:: Extracted data ::
++++++

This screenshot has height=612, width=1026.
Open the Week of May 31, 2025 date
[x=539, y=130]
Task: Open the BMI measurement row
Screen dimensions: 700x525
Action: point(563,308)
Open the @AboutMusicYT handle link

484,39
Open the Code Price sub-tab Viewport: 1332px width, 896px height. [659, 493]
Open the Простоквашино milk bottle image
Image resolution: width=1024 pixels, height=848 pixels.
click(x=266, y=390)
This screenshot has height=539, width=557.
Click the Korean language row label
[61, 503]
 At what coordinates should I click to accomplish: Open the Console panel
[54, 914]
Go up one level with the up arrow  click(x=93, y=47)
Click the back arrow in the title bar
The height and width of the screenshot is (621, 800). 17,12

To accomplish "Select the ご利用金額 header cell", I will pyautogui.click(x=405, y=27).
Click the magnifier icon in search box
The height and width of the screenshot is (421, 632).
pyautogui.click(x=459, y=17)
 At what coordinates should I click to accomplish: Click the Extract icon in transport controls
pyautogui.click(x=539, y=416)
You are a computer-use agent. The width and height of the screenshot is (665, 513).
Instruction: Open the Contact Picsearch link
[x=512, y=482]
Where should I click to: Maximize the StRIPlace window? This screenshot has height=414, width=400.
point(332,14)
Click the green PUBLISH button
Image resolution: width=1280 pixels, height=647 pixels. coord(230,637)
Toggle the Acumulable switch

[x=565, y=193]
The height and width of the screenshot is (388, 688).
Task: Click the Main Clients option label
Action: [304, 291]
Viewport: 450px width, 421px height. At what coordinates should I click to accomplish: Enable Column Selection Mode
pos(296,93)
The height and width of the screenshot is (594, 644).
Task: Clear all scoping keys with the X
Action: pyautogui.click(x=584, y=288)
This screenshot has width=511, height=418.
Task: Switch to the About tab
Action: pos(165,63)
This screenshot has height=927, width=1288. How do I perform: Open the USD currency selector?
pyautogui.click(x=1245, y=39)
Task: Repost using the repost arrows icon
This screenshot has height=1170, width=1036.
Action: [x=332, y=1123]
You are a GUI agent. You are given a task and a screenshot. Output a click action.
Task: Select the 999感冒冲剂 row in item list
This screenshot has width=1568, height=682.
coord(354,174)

++++++

:: Task requirements ::
Express every line of the rows above as a Markdown table with two columns, No. for the line's number and Line for its text. Leave out blank lines.

:: Response to this exercise ::
| No. | Line |
|---|---|
| 1 | This screenshot has height=612, width=1026. |
| 2 | Open the Week of May 31, 2025 date |
| 3 | [x=539, y=130] |
| 4 | Task: Open the BMI measurement row |
| 5 | Screen dimensions: 700x525 |
| 6 | Action: point(563,308) |
| 7 | Open the @AboutMusicYT handle link |
| 8 | 484,39 |
| 9 | Open the Code Price sub-tab Viewport: 1332px width, 896px height. [659, 493] |
| 10 | Open the Простоквашино milk bottle image |
| 11 | Image resolution: width=1024 pixels, height=848 pixels. |
| 12 | click(x=266, y=390) |
| 13 | This screenshot has height=539, width=557. |
| 14 | Click the Korean language row label |
| 15 | [61, 503] |
| 16 |  At what coordinates should I click to accomplish: Open the Console panel |
| 17 | [54, 914] |
| 18 | Go up one level with the up arrow  click(x=93, y=47) |
| 19 | Click the back arrow in the title bar |
| 20 | The height and width of the screenshot is (621, 800). 17,12 |
| 21 | To accomplish "Select the ご利用金額 header cell", I will pyautogui.click(x=405, y=27). |
| 22 | Click the magnifier icon in search box |
| 23 | The height and width of the screenshot is (421, 632). |
| 24 | pyautogui.click(x=459, y=17) |
| 25 |  At what coordinates should I click to accomplish: Click the Extract icon in transport controls |
| 26 | pyautogui.click(x=539, y=416) |
| 27 | You are a computer-use agent. The width and height of the screenshot is (665, 513). |
| 28 | Instruction: Open the Contact Picsearch link |
| 29 | [x=512, y=482] |
| 30 | Where should I click to: Maximize the StRIPlace window? This screenshot has height=414, width=400. |
| 31 | point(332,14) |
| 32 | Click the green PUBLISH button |
| 33 | Image resolution: width=1280 pixels, height=647 pixels. coord(230,637) |
| 34 | Toggle the Acumulable switch |
| 35 | [x=565, y=193] |
| 36 | The height and width of the screenshot is (388, 688). |
| 37 | Task: Click the Main Clients option label |
| 38 | Action: [304, 291] |
| 39 | Viewport: 450px width, 421px height. At what coordinates should I click to accomplish: Enable Column Selection Mode |
| 40 | pos(296,93) |
| 41 | The height and width of the screenshot is (594, 644). |
| 42 | Task: Clear all scoping keys with the X |
| 43 | Action: pyautogui.click(x=584, y=288) |
| 44 | This screenshot has width=511, height=418. |
| 45 | Task: Switch to the About tab |
| 46 | Action: pos(165,63) |
| 47 | This screenshot has height=927, width=1288. How do I perform: Open the USD currency selector? |
| 48 | pyautogui.click(x=1245, y=39) |
| 49 | Task: Repost using the repost arrows icon |
| 50 | This screenshot has height=1170, width=1036. |
| 51 | Action: [x=332, y=1123] |
| 52 | You are a GUI agent. You are given a task and a screenshot. Output a click action. |
| 53 | Task: Select the 999感冒冲剂 row in item list |
| 54 | This screenshot has width=1568, height=682. |
| 55 | coord(354,174) |